### Your instructions
Lay out the rows below as a Markdown table with the columns No and Entry, numbering each line and skipping blank lines. Begin at the line that has "Viewport: 465px width, 226px" and stop after the line that has "pyautogui.click(x=132, y=116)".
------ Listed records
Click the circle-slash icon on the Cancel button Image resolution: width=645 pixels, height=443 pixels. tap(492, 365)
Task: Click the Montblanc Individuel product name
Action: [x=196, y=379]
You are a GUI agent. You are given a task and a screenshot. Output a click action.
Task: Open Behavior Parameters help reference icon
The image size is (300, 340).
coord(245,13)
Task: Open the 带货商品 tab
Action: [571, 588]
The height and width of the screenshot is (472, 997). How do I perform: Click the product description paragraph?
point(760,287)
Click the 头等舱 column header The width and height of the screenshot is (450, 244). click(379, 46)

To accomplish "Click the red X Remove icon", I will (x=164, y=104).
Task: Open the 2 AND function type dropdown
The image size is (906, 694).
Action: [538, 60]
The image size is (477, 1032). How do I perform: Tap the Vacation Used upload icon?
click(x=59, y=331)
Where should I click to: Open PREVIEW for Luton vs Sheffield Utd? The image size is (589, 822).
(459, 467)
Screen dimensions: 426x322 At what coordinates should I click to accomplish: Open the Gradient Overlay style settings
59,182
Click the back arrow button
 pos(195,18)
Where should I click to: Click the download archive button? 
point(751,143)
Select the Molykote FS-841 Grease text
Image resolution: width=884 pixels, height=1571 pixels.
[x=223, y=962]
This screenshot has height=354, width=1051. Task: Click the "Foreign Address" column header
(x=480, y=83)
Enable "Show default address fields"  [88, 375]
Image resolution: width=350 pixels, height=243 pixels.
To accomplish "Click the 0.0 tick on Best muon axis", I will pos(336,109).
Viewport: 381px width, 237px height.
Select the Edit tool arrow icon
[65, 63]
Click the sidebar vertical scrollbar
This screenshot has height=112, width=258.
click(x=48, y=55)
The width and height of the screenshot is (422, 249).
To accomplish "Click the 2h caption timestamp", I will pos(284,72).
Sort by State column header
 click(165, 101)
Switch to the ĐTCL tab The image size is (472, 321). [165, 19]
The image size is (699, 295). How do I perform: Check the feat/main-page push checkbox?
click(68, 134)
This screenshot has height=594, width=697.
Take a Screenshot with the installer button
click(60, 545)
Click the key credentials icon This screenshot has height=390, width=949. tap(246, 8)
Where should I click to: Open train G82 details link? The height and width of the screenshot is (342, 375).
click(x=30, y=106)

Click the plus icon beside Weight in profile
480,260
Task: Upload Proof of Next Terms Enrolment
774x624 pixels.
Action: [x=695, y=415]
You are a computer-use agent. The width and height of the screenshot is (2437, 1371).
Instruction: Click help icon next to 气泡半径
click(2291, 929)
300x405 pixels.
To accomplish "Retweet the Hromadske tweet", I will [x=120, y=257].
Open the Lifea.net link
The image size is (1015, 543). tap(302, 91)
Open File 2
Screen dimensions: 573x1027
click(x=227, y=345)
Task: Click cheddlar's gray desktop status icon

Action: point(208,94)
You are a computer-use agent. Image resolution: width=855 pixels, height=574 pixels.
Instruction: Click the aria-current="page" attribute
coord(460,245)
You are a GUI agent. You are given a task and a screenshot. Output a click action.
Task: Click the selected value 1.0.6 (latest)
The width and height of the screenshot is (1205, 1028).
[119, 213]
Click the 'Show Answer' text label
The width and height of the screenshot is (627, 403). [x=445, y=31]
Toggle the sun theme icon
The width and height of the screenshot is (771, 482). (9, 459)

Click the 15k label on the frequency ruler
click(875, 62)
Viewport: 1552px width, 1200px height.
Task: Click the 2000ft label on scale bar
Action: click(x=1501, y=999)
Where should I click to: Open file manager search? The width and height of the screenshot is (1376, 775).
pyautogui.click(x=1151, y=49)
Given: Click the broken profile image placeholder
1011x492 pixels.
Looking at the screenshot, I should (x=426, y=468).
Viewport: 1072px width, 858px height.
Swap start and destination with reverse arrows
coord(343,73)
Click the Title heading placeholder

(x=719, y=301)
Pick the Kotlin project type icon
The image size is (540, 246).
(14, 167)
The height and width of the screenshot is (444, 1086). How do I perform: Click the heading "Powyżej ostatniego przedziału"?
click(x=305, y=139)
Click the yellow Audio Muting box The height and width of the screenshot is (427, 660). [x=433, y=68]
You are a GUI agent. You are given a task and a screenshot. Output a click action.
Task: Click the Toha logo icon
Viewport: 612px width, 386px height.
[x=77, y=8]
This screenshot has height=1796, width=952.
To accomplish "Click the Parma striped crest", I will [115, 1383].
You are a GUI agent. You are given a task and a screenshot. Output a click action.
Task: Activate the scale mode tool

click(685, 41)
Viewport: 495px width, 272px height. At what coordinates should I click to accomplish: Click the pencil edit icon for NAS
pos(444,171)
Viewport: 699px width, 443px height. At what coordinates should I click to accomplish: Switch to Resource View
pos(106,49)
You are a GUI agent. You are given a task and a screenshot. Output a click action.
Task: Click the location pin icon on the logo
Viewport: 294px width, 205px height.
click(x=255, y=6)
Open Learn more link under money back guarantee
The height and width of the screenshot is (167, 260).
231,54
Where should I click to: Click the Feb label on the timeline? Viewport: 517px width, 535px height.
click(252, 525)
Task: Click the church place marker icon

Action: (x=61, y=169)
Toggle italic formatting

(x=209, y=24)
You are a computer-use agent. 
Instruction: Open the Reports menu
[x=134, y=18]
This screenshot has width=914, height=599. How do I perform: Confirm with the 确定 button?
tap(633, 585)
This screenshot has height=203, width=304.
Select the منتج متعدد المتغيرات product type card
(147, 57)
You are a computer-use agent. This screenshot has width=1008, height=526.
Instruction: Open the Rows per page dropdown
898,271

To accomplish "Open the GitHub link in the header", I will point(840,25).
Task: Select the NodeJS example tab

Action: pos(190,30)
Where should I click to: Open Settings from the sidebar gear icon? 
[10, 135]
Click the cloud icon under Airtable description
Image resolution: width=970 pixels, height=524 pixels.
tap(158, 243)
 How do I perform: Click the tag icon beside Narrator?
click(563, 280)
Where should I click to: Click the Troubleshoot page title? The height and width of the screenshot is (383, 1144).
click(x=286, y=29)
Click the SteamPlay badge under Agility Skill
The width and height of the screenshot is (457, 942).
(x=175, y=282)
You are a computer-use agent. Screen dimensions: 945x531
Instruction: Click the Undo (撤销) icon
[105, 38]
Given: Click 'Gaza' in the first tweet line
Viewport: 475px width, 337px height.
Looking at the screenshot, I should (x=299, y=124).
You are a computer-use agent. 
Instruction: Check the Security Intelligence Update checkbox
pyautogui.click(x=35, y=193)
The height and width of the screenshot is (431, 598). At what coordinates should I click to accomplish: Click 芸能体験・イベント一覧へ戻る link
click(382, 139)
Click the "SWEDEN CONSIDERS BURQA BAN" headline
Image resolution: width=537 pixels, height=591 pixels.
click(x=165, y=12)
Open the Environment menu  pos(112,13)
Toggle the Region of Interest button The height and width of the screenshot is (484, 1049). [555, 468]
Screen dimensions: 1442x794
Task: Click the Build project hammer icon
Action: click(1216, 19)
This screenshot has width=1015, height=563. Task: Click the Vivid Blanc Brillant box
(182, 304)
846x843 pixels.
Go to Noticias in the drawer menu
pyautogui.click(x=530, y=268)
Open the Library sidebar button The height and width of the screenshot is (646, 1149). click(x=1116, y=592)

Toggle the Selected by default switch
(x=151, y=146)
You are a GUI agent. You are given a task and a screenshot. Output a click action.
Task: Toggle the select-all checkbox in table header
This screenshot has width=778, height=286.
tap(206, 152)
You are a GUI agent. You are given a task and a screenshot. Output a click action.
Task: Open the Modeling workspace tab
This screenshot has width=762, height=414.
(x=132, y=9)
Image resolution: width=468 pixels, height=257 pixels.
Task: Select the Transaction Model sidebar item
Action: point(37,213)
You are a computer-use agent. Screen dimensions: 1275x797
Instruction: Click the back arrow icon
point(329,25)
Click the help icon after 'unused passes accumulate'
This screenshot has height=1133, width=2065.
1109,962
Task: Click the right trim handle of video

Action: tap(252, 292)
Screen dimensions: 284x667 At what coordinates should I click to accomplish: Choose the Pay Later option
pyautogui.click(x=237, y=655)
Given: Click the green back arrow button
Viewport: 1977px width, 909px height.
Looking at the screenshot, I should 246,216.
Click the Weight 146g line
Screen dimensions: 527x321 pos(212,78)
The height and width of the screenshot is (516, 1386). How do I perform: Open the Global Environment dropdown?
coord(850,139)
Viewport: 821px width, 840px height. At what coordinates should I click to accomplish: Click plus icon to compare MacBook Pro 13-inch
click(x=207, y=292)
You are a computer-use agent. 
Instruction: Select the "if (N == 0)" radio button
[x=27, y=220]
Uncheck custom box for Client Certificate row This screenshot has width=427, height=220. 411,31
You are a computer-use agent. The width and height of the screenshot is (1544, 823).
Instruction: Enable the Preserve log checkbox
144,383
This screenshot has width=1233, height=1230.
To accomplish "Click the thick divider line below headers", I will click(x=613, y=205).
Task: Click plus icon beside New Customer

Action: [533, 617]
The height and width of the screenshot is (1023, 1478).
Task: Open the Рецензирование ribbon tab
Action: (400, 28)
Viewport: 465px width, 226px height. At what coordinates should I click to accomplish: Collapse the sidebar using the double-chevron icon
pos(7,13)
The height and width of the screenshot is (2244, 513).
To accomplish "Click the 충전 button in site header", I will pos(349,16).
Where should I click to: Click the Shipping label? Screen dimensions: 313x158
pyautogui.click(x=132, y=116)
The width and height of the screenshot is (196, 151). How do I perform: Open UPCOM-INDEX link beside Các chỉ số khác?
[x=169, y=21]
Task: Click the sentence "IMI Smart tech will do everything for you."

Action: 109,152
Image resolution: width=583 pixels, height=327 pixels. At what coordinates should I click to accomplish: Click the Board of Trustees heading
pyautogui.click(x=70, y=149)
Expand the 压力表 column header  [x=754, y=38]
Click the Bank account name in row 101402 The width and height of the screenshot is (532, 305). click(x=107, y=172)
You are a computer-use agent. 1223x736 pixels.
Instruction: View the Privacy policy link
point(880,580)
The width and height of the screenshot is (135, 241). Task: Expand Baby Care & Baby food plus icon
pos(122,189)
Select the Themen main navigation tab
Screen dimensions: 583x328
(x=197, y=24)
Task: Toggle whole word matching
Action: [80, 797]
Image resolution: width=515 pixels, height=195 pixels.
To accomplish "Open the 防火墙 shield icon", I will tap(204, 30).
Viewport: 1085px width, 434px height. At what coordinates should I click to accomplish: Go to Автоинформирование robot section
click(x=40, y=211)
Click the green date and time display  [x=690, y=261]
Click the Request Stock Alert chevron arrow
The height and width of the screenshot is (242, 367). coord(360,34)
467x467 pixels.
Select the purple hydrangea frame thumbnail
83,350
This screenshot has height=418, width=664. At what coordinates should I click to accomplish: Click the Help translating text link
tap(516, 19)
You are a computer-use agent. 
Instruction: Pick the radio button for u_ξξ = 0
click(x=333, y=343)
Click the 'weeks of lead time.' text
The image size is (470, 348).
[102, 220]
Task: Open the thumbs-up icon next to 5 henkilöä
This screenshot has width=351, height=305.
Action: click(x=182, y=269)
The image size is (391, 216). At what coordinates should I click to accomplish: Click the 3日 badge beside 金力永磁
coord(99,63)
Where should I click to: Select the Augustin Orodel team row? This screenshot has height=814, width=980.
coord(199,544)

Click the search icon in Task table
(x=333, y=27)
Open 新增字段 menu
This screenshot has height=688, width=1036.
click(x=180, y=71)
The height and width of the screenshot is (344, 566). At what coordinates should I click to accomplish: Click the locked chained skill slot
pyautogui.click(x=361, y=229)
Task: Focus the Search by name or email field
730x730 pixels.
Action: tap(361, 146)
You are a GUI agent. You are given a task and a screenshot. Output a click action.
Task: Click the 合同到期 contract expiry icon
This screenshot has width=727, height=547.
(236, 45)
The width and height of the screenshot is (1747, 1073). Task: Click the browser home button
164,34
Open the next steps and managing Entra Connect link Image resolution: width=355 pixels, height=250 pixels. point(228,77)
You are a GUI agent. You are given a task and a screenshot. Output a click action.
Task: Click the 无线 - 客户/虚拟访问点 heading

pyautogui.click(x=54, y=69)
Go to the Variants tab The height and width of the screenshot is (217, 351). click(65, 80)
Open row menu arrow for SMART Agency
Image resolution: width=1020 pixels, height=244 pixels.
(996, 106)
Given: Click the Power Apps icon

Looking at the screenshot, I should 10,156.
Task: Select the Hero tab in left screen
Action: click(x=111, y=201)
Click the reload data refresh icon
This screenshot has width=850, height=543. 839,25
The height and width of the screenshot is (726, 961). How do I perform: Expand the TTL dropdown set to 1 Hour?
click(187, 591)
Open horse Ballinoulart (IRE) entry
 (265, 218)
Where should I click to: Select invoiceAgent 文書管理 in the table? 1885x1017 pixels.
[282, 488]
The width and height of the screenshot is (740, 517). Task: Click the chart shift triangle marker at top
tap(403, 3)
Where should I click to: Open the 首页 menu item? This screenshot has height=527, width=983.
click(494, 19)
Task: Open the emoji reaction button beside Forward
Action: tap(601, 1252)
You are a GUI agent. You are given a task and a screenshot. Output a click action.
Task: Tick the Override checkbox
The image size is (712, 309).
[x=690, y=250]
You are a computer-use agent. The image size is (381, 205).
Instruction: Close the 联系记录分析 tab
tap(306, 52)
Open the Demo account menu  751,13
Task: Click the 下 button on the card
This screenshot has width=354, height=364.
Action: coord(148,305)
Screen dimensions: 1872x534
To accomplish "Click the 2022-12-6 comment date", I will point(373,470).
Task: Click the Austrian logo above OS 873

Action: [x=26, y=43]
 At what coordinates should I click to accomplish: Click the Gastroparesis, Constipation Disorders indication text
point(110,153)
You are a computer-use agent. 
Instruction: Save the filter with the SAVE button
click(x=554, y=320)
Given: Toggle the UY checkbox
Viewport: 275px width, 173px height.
------------
### Full solution
| No | Entry |
|---|---|
| 1 | Viewport: 465px width, 226px height. At what coordinates should I click to accomplish: Collapse the sidebar using the double-chevron icon |
| 2 | pos(7,13) |
| 3 | The height and width of the screenshot is (2244, 513). |
| 4 | To accomplish "Click the 충전 button in site header", I will pos(349,16). |
| 5 | Where should I click to: Click the Shipping label? Screen dimensions: 313x158 |
| 6 | pyautogui.click(x=132, y=116) |